A new capital markets solution is opening up in the battle against climate change—and business is leading the charge.
Under the leadership of former New York City Mayor Michael Bloomberg, a global industry initiative just released its much-anticipated guidelines for voluntary climate risk disclosure by companies and investors in financial filings.
The guidelines, released Wednesday, of the Task Force on Climate-related Financial Disclosures, are a big deal because they were developed by business for business. The task force was created by the G20 with one specific goal: to cut through the confusion in the market around financial reporting on climate risk by providing a single set of concrete, workable guidelines for all industries.
The TCFD’s guidelines will help standardize how climate risks and opportunities are analyzed by companies, and generate critical information for investors to help them make better decisions. They are a powerful statement by some of the world’s largest corporations that climate change is a systemic material risk that requires clear and efficient disclosures.
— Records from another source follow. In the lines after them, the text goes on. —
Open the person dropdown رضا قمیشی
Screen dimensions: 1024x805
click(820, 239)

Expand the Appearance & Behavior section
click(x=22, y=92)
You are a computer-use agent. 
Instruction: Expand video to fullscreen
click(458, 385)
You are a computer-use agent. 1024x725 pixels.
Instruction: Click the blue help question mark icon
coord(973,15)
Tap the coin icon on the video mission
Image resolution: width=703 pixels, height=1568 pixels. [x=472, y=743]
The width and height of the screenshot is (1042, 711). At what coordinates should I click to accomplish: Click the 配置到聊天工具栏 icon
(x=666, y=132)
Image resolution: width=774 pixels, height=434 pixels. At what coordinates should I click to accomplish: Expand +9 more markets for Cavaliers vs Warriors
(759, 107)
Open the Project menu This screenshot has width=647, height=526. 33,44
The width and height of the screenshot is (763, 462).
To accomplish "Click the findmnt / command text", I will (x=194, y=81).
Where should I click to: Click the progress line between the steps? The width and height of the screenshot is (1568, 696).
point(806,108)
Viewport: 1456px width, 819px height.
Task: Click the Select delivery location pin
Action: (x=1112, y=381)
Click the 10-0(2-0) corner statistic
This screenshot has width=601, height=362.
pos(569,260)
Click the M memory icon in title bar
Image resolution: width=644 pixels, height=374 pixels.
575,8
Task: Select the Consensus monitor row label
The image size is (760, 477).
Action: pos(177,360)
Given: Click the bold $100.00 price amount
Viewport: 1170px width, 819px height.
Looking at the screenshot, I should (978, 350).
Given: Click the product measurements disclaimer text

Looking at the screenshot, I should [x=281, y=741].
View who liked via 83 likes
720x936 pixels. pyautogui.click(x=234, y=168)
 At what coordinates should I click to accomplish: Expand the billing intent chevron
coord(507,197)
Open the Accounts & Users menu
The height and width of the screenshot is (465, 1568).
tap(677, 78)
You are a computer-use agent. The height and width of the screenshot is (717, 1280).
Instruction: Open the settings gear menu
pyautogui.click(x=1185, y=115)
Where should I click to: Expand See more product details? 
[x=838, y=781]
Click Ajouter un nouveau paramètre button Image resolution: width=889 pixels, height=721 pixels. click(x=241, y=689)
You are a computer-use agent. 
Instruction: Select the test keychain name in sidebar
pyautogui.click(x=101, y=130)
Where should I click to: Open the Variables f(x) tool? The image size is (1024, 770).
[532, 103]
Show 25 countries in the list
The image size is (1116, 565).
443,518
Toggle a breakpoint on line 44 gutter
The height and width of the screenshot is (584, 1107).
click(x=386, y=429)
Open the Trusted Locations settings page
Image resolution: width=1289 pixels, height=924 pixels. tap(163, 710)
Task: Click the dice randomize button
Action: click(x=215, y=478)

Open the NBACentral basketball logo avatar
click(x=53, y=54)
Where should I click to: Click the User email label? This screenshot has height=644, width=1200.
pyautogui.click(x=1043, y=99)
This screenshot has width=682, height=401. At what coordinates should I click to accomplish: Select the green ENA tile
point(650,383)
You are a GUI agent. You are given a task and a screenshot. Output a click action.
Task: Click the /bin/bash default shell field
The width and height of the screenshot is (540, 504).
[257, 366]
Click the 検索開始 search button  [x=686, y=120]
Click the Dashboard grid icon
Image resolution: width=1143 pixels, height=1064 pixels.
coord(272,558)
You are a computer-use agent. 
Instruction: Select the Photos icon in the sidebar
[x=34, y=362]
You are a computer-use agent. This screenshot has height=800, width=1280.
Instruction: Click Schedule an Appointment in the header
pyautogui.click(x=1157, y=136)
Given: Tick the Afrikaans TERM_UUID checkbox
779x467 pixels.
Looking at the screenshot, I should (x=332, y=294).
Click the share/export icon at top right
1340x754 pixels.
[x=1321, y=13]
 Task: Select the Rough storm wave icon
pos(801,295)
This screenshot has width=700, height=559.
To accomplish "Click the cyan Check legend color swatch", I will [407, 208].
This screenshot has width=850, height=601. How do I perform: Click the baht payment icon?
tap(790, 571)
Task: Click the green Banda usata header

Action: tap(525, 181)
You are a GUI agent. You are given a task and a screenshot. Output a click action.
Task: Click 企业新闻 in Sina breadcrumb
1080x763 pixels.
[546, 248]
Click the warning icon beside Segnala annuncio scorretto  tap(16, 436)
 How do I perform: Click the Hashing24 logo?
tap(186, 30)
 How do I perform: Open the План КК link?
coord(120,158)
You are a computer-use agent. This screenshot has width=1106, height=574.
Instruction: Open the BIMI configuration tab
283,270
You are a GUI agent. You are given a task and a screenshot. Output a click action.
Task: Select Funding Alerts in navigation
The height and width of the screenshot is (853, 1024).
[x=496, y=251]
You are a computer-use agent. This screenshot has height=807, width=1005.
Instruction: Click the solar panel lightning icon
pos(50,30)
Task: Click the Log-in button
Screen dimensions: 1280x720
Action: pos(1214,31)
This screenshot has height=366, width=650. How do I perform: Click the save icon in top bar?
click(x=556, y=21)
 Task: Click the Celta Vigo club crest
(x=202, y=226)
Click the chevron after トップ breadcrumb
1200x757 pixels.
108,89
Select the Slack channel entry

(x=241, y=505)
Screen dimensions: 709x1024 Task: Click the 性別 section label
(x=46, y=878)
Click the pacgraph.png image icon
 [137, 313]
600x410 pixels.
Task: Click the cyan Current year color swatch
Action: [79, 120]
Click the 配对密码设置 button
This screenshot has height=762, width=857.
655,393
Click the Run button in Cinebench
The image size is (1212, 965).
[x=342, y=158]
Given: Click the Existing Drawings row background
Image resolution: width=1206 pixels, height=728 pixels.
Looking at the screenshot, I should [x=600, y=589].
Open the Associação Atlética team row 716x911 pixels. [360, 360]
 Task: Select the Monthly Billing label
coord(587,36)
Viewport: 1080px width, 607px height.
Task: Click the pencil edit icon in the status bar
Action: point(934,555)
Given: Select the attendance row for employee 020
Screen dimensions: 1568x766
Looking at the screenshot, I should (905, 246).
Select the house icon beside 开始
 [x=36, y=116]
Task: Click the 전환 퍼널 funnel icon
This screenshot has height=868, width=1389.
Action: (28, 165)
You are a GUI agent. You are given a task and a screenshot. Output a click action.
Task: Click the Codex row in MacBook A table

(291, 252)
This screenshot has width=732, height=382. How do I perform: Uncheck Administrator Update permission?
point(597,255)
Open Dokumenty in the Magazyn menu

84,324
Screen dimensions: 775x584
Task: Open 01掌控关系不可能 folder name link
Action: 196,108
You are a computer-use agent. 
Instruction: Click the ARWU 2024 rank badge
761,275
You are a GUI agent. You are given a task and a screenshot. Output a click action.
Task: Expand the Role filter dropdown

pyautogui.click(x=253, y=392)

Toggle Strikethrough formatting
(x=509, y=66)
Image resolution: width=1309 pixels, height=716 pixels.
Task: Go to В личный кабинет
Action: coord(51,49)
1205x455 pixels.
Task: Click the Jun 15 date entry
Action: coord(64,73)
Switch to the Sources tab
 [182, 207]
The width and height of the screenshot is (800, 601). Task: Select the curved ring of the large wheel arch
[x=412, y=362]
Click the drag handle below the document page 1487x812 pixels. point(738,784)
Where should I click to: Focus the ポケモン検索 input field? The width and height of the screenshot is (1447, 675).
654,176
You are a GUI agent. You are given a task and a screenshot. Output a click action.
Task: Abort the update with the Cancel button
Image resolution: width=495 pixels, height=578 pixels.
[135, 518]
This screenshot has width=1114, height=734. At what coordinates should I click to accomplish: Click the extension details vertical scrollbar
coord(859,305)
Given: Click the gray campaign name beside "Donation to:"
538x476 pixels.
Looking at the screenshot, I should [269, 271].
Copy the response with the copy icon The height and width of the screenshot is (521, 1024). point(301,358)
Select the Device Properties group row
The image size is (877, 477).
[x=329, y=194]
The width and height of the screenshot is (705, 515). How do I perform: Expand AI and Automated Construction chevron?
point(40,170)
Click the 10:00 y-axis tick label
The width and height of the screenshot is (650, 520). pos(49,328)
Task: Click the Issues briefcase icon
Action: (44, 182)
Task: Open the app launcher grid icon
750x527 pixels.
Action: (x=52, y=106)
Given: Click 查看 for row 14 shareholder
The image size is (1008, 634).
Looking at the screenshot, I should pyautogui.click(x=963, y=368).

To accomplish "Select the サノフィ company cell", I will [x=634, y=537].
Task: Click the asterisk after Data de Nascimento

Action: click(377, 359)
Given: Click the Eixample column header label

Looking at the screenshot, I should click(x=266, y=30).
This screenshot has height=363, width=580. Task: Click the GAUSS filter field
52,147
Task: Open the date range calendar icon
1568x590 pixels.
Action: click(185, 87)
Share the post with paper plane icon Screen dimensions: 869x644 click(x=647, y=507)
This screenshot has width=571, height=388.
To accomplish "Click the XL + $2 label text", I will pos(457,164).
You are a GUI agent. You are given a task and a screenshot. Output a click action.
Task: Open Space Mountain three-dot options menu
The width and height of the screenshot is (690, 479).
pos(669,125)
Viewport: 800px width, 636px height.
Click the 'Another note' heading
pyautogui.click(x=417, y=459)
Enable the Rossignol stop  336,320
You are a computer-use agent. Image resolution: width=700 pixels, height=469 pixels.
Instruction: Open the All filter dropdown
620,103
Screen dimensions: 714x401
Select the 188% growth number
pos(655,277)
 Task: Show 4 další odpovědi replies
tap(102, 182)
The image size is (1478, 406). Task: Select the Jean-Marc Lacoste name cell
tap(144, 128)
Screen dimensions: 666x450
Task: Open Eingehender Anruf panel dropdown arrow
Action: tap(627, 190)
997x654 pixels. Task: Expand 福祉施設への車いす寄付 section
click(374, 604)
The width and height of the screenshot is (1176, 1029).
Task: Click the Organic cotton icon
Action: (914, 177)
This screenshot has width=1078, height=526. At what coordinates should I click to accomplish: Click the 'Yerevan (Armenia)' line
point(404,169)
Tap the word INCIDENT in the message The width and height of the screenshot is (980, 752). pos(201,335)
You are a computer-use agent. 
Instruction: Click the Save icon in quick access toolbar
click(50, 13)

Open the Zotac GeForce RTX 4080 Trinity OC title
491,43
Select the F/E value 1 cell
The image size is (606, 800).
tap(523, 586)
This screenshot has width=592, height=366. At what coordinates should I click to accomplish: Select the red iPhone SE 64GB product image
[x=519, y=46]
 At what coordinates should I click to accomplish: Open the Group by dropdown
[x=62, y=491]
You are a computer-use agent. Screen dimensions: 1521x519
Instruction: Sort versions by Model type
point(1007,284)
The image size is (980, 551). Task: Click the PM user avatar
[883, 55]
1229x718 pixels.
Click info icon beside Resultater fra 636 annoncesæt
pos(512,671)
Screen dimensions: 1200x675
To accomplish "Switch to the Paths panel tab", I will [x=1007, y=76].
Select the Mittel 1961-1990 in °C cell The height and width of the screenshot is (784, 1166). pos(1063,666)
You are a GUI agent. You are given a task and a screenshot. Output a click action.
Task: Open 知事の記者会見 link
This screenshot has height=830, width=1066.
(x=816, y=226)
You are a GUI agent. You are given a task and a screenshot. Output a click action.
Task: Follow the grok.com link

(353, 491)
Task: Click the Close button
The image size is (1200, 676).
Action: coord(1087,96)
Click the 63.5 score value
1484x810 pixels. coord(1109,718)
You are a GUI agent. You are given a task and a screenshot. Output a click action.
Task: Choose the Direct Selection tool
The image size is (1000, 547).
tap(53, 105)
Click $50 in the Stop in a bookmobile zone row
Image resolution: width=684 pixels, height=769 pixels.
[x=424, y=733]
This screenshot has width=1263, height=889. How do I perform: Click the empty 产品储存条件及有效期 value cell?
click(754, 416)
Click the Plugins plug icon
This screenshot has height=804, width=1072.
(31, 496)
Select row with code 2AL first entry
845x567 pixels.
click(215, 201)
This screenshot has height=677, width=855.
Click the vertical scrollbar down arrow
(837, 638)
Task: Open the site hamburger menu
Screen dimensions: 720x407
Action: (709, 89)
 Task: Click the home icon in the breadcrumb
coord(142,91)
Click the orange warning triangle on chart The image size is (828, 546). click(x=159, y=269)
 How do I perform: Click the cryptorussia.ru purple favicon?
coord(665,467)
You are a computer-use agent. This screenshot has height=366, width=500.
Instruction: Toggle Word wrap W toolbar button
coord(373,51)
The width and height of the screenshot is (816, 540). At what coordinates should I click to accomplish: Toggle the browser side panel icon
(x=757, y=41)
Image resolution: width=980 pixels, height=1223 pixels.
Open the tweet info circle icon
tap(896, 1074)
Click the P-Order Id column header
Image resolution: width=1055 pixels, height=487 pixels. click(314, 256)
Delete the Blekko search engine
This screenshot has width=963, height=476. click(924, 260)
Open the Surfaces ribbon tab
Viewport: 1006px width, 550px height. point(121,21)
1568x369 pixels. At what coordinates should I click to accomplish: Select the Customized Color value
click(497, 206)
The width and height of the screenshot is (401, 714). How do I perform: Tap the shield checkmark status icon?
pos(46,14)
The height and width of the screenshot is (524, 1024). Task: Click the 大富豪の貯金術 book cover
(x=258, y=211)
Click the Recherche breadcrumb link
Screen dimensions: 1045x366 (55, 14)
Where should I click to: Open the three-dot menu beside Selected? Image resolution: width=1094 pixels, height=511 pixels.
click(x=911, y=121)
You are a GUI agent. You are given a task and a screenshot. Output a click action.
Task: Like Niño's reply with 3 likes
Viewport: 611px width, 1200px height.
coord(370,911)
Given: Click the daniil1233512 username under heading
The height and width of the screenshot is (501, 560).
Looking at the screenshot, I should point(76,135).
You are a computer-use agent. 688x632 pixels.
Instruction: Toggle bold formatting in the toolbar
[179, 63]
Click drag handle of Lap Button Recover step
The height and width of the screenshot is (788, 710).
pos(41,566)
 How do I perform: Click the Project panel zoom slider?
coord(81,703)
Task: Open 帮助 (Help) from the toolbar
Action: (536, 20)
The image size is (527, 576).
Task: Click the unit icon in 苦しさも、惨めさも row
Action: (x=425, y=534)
With these proposals, business leaders from across our economy are saying that all parts of the capital markets need to be engaged on climate change and that the way to do that is through uniform analysis and disclosures by investors and companies alike.
We support the TCFD’s efforts because they include a level of corporate involvement and support from G20 nations that we haven’t seen before. We have worked for decades to advance corporate disclosure of climate change risks on behalf of investors, and the lessons we have learned have been incorporated into the task force’s work.
In fact, I met with task force members in London in February to outline the work we have done with investors and companies to make corporate disclosure a mainstream practice. The TCFD ended up incorporating the pioneering work we have done in corporate sustainability reporting with the Global Reporting Initiative and the U.S. Securities and Exchange Commission.
The TCFD’s robust guidelines—developed by major investors and companies, including Blackrock, Unilever, and Axa—have 11 specific recommendations for all industries, divided into four topics: governance, strategy, risk management, and metrics and targets. They include:
- All companies should benchmark strategic and financial planning using a two-degrees Celsius economic scenario as their baseline for analyzing climate risks and opportunities. This recommendation is based on the Paris Climate Agreement’s goal of limiting global warming to two-degrees Celsius, It is a critical piece in the puzzle of understanding the real impacts of global warming on business and investments, which we strongly advocated for with our investor partners worldwide.
- All companies should disclose information related to water, energy usage and efficiency, land use, and revenues from products and services designed for a low carbon economy.
- All asset owners and asset managers should assess and disclose the climate risks in their portfolios, which is the first-ever global recommendation for investors.
Healthy markets and strong economies are built on transparency. By having more consistent, more comparable disclosure about the risks and opportunities of climate change, investors, banks, and insurers can make better, more informed decisions about where to put their money.
Disclosure is now more critical than ever. No matter the political winds in Washington, climate change is real and its impacts are being felt across our global economy. Climate risks affect 72 out of 79 industries or 93 percent of the capital markets worth $27.5 trillion, according to a recent report by the Sustainability Accounting Standards Board.
While the TCFD’s initiative promotes voluntary disclosure, we believe its guidelines can be part of the groundwork for the mandatory disclosure that regulators need to move towards. Mandatory disclosure is the only way to ensure that reporting is truly comparable and consistent.
For instance, it provides a basis that financial regulators or stock exchanges in any country can use as it considers providing guidance or rules on climate risk disclosure. The SEC’s 2010 guidance on climate risk disclosure still provides a strong model for guidance by other securities regulators, and the TCFD recommendations add useful information that investors have asked companies for—like two degrees scenario planning—that’s fully aligned with disclosure rules in the U.S. and abroad.
The demand for more information is clear. That’s why 45 institutional investors representing $1.1 trillion in assets under management called for stronger climate risk disclosure in response to the SEC’s request for public comments on a wide range of disclosure topics. And more than 140 legislators from more than 30 countries called on the world’s stock exchanges to take note of the TCFD recommendations and update their climate disclosure practices.
It is only by measuring these risks that our markets and economies can manage them. The TCFD guidelines are a profoundly important step forward in that direction.